すぎもと医院では睡眠時無呼吸症候群の治療に力をいれておりますが、来院される患者様は睡眠に悩みを抱えている場合が多く、男女、職業問わず壮年期の方々で7時間22分も睡眠をとっている人はほとんどいないのではないかと感じられるぐらい睡眠時間は短い印象です。だいたい私の印象で6時間くらいが平均のような気もします。

一度は聞かれたこともあるかも知れませんが、6時間以下の睡眠でも十分なショートスリーパーと9時間以上の睡眠が必要なロングスリーパーという人がいます。ナポレオンやエジソンがショートスリーパーというのは有名な話ですが、彼らは人口の1%しか存在せず遺伝子の突然変異によって睡眠時間が定義されているため、それ以外の一般の人は6時間以下では努力しても睡眠不足になります。
話を戻しまして日本人にとっての最適な睡眠時間についてですが、表1は睡眠時間と死亡率を示しました図です。睡眠時間が長い人でも短い人でも7時間の人に比べると死亡しやすいことがわかります。4.4時間未満では、男性で1.62倍、女性で1.60倍、反対に9.5時間以上の場合では男性で1.73倍、女性で1.92倍となっております。

また平成16年版 厚生労働白書から脳・心臓疾患の認定基準に関する専門検討会「脳・心臓疾患の認定基準に関する専門検討会報告書」によると睡眠時間が6時間未満では狭心症や心筋梗塞の有病率が上昇、5時間以下では脳・心臓疾患の発症率が上昇、4時間以下では冠動脈性心疾患による死亡率が睡眠時間7時間以上8時間未満の者の約2倍となるなど、睡眠時間1日4~6時間以下の睡眠不足状態が長期間にわたると脳・心臓疾患の有病率や死亡率が高まるとする報告もありました。

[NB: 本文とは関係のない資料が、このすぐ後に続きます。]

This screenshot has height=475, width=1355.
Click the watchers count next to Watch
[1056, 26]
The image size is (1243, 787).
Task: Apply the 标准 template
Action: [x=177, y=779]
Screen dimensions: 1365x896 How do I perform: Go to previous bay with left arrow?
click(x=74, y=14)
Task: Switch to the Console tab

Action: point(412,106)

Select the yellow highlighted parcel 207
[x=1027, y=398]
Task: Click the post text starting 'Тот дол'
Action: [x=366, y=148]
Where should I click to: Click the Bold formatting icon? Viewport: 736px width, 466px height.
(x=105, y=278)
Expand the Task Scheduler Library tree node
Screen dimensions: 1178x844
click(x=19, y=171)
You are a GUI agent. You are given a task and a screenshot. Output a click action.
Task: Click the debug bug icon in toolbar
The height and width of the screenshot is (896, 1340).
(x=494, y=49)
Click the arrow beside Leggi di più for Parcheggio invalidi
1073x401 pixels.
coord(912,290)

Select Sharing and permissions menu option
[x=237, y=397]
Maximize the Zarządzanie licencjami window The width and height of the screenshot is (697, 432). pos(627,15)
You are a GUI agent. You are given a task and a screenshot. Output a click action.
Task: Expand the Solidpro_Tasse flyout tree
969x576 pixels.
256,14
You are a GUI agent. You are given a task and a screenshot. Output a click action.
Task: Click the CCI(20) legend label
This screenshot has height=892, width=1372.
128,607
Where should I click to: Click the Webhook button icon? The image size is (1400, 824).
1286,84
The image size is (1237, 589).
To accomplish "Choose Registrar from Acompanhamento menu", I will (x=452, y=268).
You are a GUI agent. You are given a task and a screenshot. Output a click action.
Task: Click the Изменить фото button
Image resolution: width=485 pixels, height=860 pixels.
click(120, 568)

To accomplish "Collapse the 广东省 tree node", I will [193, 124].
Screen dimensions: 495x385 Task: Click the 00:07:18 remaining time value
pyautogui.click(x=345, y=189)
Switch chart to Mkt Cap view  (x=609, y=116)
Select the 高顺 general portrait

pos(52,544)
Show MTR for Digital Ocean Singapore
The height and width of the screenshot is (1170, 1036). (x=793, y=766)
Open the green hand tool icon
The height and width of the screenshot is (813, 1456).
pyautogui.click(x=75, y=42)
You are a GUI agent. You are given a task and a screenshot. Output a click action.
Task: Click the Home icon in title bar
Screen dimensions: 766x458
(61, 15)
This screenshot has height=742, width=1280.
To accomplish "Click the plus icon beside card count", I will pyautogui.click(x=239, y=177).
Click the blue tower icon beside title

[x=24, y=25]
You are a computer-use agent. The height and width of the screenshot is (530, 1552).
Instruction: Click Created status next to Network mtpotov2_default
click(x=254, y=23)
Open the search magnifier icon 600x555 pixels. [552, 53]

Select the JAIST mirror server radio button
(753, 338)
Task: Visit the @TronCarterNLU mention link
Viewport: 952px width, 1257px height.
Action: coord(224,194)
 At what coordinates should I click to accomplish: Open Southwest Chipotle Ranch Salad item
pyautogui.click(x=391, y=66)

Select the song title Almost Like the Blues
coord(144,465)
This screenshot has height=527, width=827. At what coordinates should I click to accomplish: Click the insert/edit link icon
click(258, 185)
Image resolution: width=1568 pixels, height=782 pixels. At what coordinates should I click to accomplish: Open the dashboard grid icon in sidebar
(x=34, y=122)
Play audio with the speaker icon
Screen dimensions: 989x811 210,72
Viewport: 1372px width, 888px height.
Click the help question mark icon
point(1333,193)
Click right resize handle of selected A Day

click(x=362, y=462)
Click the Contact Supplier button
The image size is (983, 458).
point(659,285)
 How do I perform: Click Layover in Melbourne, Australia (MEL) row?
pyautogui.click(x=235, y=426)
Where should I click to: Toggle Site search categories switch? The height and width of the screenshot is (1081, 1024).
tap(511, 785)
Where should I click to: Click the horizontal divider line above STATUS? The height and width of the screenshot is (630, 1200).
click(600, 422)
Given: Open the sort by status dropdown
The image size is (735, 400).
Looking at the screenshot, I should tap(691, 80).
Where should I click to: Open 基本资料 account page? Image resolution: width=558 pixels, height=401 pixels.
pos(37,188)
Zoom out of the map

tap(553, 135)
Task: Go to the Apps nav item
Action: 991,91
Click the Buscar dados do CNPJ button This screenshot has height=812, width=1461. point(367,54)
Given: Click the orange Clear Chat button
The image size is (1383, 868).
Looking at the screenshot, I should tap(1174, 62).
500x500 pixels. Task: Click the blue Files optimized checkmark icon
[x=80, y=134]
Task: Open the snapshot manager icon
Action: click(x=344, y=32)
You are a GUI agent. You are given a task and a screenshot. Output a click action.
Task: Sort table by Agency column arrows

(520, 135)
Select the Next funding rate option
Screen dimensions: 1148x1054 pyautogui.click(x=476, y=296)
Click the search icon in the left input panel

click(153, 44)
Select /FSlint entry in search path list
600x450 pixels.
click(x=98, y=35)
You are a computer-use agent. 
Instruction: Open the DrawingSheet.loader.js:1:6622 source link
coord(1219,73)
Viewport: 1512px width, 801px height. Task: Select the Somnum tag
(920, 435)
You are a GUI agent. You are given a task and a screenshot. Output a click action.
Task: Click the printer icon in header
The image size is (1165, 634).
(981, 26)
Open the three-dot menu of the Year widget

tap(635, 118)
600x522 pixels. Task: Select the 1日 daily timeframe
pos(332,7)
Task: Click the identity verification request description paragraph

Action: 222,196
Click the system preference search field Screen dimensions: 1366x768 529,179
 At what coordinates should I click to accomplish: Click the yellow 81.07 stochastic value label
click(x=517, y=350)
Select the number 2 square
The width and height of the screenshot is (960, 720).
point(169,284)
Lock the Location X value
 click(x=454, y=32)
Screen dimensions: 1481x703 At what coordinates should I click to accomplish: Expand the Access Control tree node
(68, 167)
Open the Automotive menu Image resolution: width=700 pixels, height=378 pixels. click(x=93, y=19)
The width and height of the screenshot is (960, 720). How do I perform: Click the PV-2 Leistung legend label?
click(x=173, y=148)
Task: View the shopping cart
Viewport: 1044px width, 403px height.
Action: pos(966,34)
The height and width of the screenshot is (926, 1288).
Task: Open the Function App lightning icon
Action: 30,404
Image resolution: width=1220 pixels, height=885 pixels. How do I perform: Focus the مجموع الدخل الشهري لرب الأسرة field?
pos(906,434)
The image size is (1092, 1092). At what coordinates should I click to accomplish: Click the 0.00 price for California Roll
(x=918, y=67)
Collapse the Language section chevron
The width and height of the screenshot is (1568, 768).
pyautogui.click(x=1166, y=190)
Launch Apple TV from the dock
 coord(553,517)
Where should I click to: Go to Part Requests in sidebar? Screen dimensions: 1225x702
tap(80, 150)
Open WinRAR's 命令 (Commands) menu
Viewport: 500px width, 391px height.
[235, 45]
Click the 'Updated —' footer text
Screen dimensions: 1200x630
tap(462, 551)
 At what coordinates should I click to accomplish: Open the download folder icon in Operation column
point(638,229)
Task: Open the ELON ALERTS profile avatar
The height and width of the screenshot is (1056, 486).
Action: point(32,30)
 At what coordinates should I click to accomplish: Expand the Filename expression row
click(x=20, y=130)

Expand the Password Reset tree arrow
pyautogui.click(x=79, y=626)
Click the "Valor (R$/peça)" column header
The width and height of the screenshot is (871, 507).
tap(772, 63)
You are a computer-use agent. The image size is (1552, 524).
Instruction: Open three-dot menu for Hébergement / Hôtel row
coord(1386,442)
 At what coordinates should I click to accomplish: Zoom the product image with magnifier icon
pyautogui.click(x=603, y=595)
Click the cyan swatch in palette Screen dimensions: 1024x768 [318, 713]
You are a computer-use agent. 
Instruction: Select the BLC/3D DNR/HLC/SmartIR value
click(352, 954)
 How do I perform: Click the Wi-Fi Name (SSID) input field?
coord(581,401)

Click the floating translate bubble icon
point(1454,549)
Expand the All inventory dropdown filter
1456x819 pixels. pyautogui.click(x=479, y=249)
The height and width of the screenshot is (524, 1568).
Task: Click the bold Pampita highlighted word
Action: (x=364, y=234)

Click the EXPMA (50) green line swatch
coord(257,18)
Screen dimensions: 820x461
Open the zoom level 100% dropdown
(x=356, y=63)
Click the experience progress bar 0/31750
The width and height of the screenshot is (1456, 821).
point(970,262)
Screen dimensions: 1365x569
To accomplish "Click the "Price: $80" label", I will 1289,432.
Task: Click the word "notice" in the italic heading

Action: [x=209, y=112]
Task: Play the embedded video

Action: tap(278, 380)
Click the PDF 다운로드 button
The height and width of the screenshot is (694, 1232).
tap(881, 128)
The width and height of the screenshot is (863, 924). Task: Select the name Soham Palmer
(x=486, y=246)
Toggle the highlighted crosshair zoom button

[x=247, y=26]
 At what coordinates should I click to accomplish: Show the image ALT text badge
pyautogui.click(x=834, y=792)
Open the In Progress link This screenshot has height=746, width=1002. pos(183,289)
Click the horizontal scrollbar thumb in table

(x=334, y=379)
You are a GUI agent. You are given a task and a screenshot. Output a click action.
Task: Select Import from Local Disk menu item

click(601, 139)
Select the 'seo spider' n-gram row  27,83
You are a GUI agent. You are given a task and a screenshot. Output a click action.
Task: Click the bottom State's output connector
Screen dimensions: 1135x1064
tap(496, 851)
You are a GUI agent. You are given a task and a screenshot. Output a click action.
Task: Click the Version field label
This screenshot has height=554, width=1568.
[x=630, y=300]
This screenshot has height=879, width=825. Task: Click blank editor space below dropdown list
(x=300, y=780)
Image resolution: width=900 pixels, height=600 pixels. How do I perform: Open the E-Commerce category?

つまり、短くても長くても死亡率、循環器系の病気の発症率が上昇するため7時間が最適な睡眠時間と言えるでしょう。またショートスリーパーの人は人口の約1%でほとんどいないため真似はしないで下さい。健康状態や生活の質、寿命などに多大な影響を及ぼすだけでなく、気分が落ち込んだり体重が増えたり、脳卒中や糖尿病のリスクが高くなったりといった数々の問題を生じますから。